What does the above chart imply for 2025? Crop prices are during the first quarter of 2025 showed an average Dec’25 CBOT corn/Dec’25 ICE cotton ratio of 6.6. This is historically associated with between 10.0 and 10.5 million acres of all cotton. But there are two other potential influences that might lead to plantings different than that predicted by this chart. First, the negative memory of declining/low prices during the 2024 crop season may linger on growers’ minds and have more influence on their planting decision in 2025. Second, the recent rainy pattern could have mixed effects. There could be relatively higher levels of prevented planting in the Delta and Southeast region. On the other hand, a wetter Texas may see relatively lower abandonment of intended plantings, and the rains might even induce more cotton plantings in the Rolling Plains and Panhandle on failed wheat acreage.
The most current estimate of planted acreage (USDA Prospective Plantings as of March 31) is 9.87 million acres. That is sort of in-between the low level forecasted earlier by the NCC versus that suggested by relative prices (discussed above).
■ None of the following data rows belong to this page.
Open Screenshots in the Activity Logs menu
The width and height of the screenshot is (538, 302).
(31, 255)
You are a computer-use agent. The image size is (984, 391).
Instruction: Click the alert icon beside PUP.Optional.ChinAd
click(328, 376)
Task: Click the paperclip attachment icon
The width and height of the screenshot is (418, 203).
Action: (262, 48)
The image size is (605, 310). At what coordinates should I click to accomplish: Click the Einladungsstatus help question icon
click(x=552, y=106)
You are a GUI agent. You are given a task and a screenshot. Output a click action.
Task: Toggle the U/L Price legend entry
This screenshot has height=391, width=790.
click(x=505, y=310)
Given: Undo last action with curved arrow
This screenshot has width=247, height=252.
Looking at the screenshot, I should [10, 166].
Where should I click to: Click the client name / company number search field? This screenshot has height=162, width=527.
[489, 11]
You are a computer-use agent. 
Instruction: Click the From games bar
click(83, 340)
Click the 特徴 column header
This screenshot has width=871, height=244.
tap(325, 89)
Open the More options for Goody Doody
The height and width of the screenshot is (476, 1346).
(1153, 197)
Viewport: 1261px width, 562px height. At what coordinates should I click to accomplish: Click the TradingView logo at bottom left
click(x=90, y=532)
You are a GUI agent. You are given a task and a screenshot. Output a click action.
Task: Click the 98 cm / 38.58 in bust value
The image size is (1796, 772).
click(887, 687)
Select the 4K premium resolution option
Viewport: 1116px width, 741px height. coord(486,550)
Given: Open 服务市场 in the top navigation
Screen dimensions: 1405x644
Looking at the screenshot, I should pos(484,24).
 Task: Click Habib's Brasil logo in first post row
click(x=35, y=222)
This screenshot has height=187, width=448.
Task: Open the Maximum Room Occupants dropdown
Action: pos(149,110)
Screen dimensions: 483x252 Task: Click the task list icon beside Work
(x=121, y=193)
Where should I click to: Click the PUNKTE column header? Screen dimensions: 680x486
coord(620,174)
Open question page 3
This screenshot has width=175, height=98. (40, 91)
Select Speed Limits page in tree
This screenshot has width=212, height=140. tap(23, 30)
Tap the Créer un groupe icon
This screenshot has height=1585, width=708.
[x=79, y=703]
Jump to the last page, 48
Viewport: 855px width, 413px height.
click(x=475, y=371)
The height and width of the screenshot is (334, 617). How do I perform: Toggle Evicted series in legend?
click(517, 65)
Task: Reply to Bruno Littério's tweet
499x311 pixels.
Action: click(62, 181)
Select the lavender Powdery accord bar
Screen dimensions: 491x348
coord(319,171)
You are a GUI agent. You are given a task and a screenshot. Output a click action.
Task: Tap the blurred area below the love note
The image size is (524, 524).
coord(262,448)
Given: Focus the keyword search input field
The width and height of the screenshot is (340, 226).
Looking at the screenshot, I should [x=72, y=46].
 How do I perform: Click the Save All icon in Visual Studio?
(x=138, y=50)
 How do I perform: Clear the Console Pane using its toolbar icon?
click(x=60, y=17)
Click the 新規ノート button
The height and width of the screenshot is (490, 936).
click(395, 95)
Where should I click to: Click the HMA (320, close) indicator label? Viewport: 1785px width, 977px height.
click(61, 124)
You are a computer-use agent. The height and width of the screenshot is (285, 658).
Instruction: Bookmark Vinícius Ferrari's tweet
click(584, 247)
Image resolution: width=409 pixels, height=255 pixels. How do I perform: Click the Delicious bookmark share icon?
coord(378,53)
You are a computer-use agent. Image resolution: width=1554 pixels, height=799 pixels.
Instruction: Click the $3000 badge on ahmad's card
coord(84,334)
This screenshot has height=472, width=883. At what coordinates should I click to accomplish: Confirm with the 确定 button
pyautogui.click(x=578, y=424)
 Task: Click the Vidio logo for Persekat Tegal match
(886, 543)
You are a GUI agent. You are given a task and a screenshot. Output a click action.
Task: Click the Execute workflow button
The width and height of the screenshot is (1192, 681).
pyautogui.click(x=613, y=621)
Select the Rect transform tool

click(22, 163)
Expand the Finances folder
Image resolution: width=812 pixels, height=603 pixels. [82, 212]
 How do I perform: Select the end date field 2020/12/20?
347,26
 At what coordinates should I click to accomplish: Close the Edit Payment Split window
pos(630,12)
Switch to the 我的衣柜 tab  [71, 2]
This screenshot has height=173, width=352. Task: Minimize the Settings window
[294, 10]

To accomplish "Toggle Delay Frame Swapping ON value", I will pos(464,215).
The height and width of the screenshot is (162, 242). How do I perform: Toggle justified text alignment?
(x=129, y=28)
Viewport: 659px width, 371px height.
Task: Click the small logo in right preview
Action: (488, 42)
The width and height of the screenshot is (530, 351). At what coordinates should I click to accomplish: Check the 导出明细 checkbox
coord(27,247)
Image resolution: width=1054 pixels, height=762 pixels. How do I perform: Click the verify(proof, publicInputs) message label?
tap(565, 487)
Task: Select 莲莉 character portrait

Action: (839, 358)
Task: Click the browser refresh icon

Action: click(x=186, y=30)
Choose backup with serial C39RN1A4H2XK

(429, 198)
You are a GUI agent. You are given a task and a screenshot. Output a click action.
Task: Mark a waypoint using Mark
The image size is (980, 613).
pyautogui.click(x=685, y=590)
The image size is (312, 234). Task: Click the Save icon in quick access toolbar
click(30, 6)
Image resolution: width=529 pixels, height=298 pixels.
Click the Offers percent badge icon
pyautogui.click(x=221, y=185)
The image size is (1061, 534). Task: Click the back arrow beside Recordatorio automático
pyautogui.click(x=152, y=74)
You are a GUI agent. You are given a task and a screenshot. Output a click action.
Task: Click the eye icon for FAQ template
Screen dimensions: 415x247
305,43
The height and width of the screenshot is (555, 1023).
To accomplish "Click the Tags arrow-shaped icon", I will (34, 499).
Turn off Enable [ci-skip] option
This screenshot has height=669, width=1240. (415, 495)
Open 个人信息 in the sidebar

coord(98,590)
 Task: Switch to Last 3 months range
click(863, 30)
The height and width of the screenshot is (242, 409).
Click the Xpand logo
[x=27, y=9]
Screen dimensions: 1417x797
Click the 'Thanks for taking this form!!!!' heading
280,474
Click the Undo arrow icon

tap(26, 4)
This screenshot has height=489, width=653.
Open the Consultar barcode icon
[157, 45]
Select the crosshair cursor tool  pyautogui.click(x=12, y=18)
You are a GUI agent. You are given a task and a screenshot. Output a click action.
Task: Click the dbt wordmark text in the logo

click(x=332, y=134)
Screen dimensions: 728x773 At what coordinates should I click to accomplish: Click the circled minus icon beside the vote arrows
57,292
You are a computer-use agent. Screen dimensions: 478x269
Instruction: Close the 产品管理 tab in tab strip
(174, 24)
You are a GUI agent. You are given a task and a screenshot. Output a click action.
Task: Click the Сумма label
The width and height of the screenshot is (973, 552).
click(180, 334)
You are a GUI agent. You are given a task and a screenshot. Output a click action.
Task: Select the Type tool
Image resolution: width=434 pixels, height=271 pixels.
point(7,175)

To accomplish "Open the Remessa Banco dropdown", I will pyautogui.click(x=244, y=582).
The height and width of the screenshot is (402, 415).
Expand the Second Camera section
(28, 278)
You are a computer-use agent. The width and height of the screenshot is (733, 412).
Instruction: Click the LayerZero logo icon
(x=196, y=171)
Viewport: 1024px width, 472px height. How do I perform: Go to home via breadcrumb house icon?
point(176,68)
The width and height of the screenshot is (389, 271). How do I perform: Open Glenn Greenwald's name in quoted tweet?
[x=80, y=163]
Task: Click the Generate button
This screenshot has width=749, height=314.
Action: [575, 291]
We’ll have to see where USDA’s June 30 Planted Acreage forecast is. Figure 1 shows the variations in USDA NASS projections for March 31 to June 30 planted all cotton acreage from 1980 through 2024. Over the 45 observations, roughly half (23) showed a decrease in acreage from late March to late June, while the reverse was true the other half of the time. The average negative deviation was -5.4%, while the average positive deviation was 4.5 %. Most of the positive deviations were associated with higher December ICE cotton futures on June 30 relative to March 31 (Figure 1, green bars). Similarly, most of the negative deviations were coincidental with lower December ICE cotton futures prices over that same period. All other things being equal, the average positive and negative deviations from Prospective Plantings suggest a possible range of June 30 all cotton planted acreage from 9.3 million to 10.3 million acres.
USDA’s June WASDE report included extremely bullish supply side adjustments to the U.S. new crop balance sheet. While still working off the March 31 acreage number (9.87 million acres) the abandonment and yield assumptions were adjusted higher and lower, respectively, on the assumption of prevented planting and yield loss to a wet Delta crop. This translated into a 500,000 bale cut in U.S. all cotton production, on top of the 400,000 bale reduction in carry-in. Hence ending stocks declined from 5.2 million to 4.3 million bales. This is very bullish in the adjustment and the resulting lower level. Now the year-over-year pattern of ending stocks is stable-to-decreasing, which has an historically bullish interpretation.
The pace of U.S. cotton planting is at 92% of intended acreage being planted as of June 22, 2025. This is 3% off of the five year average pace. Mississippi is the lagging outlier at 20% off the five year average pace! Cotton squaring is at 26% nationally, which matches the five year average pace. As of June 22, the condition rating for the 2025 Texas crop showed an index value of 58 — middle of the pack of historical ratings for this time of year (see chart below). The U.S. cotton condition index showed 47% “Good/Excellent” with another 33% “Fair” for the week ending June 22.
Global new crop cotton supply and demand of cotton has similar influences as those in the U.S. For example, USDA’s May WASDE reported projected a similar level of new crop ending stocks as the prior marketing year. However, new crop production, among other variables, could be higher than currently projected, especially if India and Pakistan have above average monsoon rains.